The Raptors come out of the break second in the conference, 1.5 games ahead of the Boston Celtics, and 4.5 games above the fourth-place Miami Heat. Finishing second is obviously the optimal outcome. That would set up a first-round series with likely the Brooklyn Nets or Orlando Magic — two sub-.500 teams the Raptors could presumably overcome quickly. From there, Toronto would be looking at a second-round series with home-court advantage against a tough opponent. But that opponent would not be the first-place Milwaukee Bucks, which is what matters most.
Now, a third-place finish in the conference wouldn’t be a particularly awful outcome, either. That would mean a tougher first-round matchup, sure, but it would likely still be an opponent the Raptors have proven they can beat reliably. Currently, it would be the Indiana Pacers, a team the Raptors defeated in consecutive games earlier this month. It could also potentially be the Philadelphia 76ers, whom the Raptors have topped in two of three encounters so far this season.
A fall to fourth or fifth in the table are the scenarios that would be particularly unideal. That would give the Raptors not only a challenging first-round opponent that would presumably force a longer series, but then a likely encounter with the Bucks in the second round.
Fortunately for ever-anxious fans, it would take an abrupt and uncharacteristic run of poor play for the Raptors to plummet that far in the standings. Toronto has lost consecutive games only twice this season — a three-game skid in December and back-to-back losses later that month. And FiveThirtyEight currently projects the Raptors for a 56-26 record, one win behind the Boston Celtics for second in the conference. Basketball-Reference, meanwhile, has the Raptors edging the Celtics for second place by more than a win.

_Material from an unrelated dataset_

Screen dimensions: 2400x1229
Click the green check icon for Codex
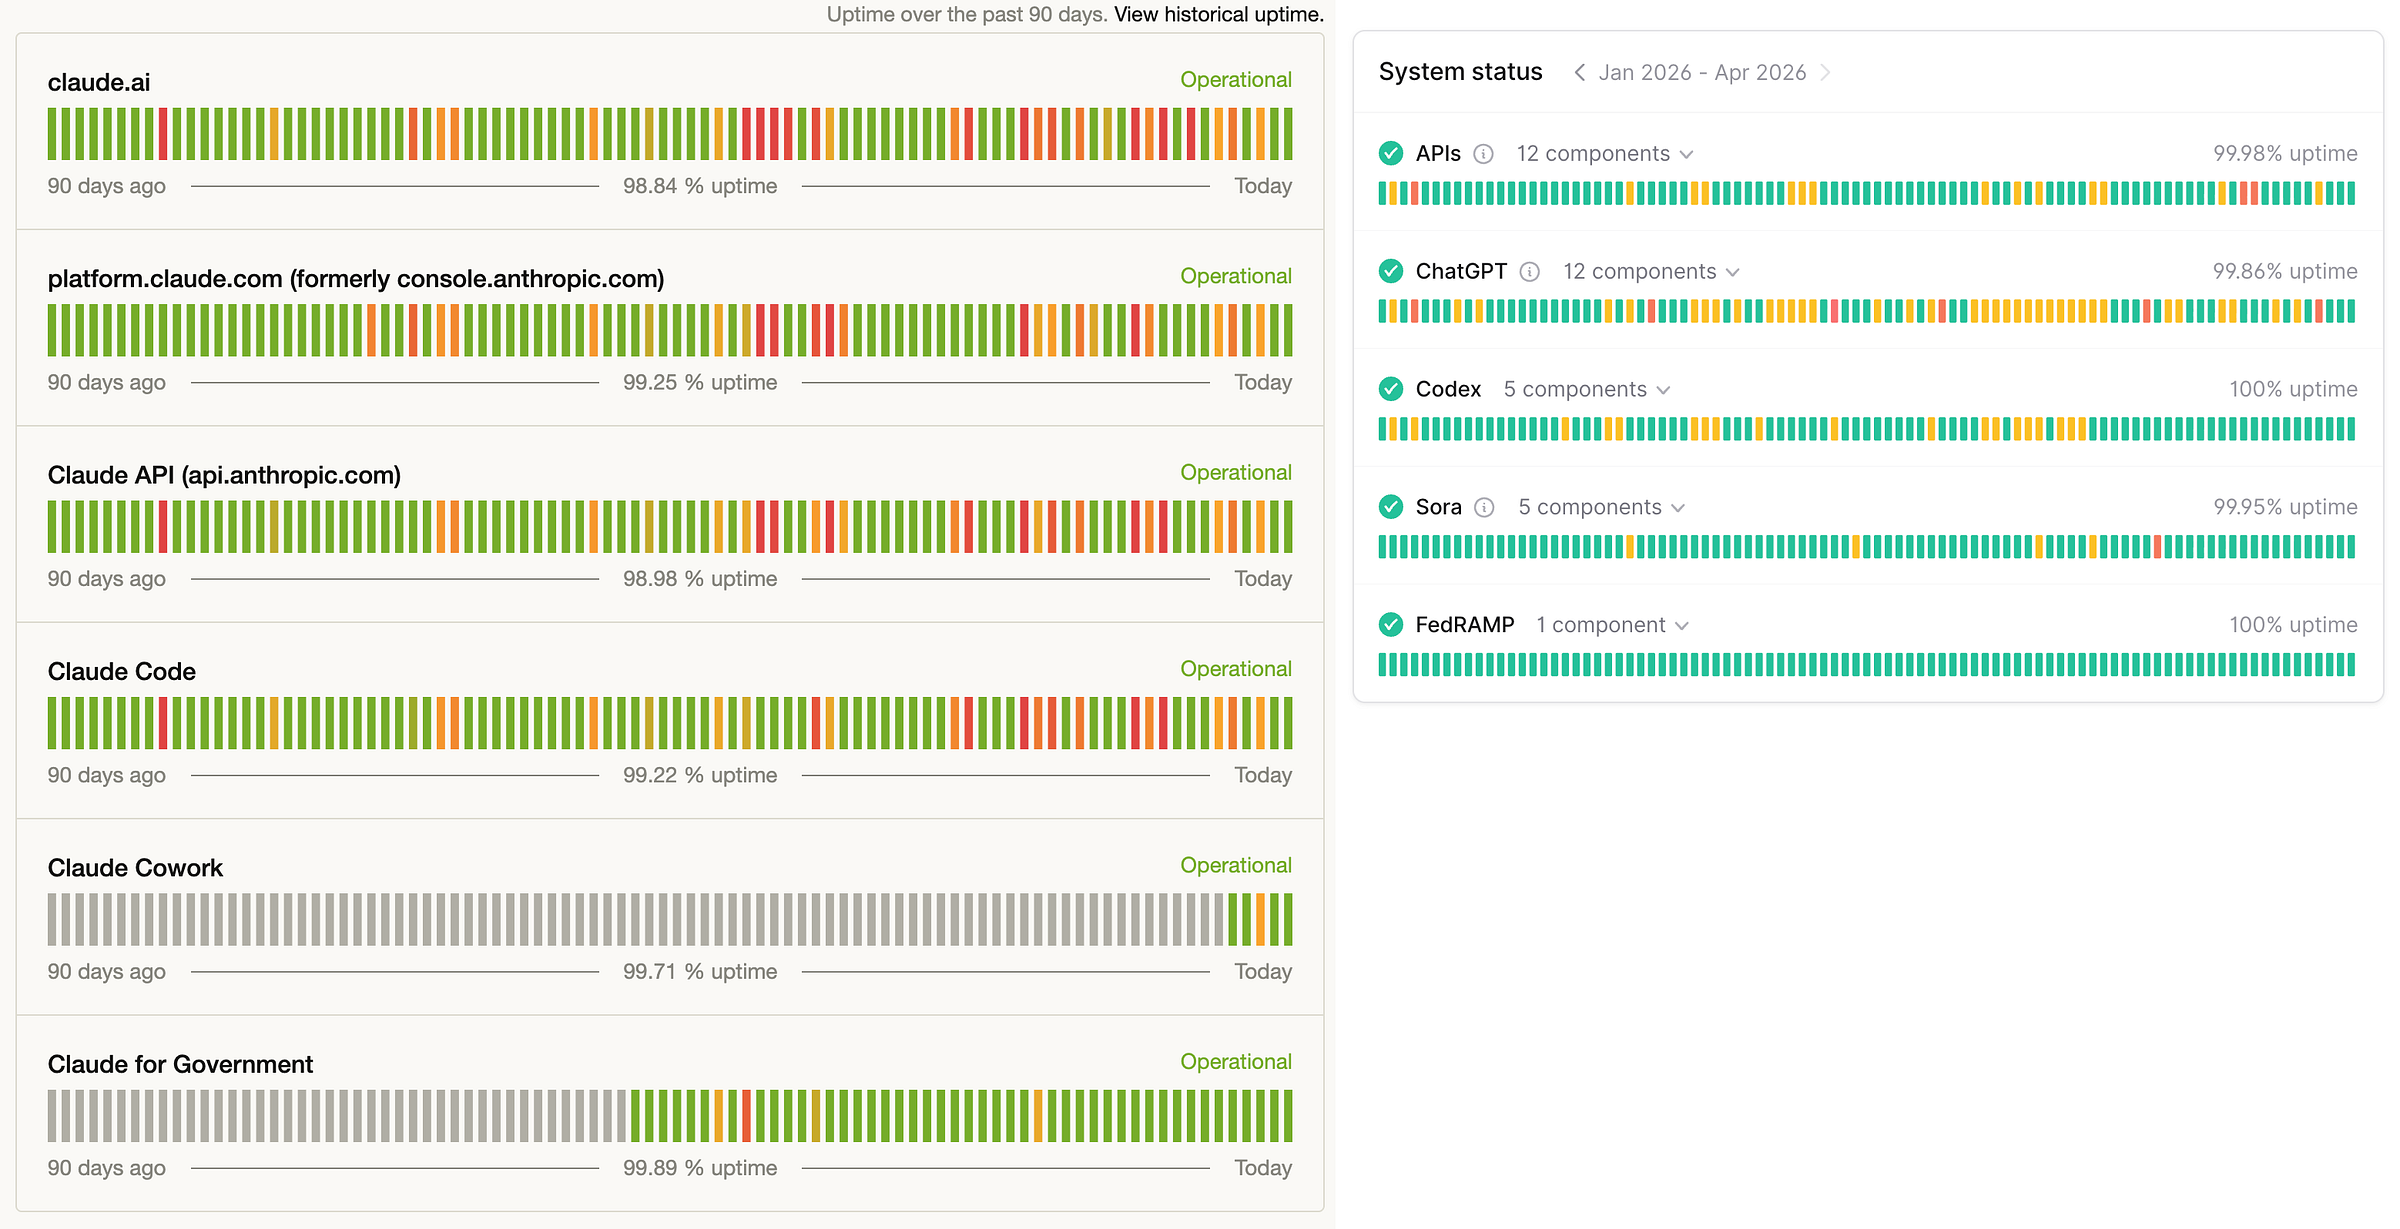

Of course, obsessing over these scenarios and possibilities is much more common among fans and observers than team personnel. Players and coaches are doing everything they can to win each game as it comes. We all roll our eyes at clichés about taking things one game at a time and the desire to not get ahead of oneself. But clichés are cliché for a reason. They simplify things, just as a game-by-game approach to winning does.
“We’re going to go out there and play our best basketball,” Lowry said. “We want to be the best team we can possibly be. That’s all that really matters. And we fall where we fall.”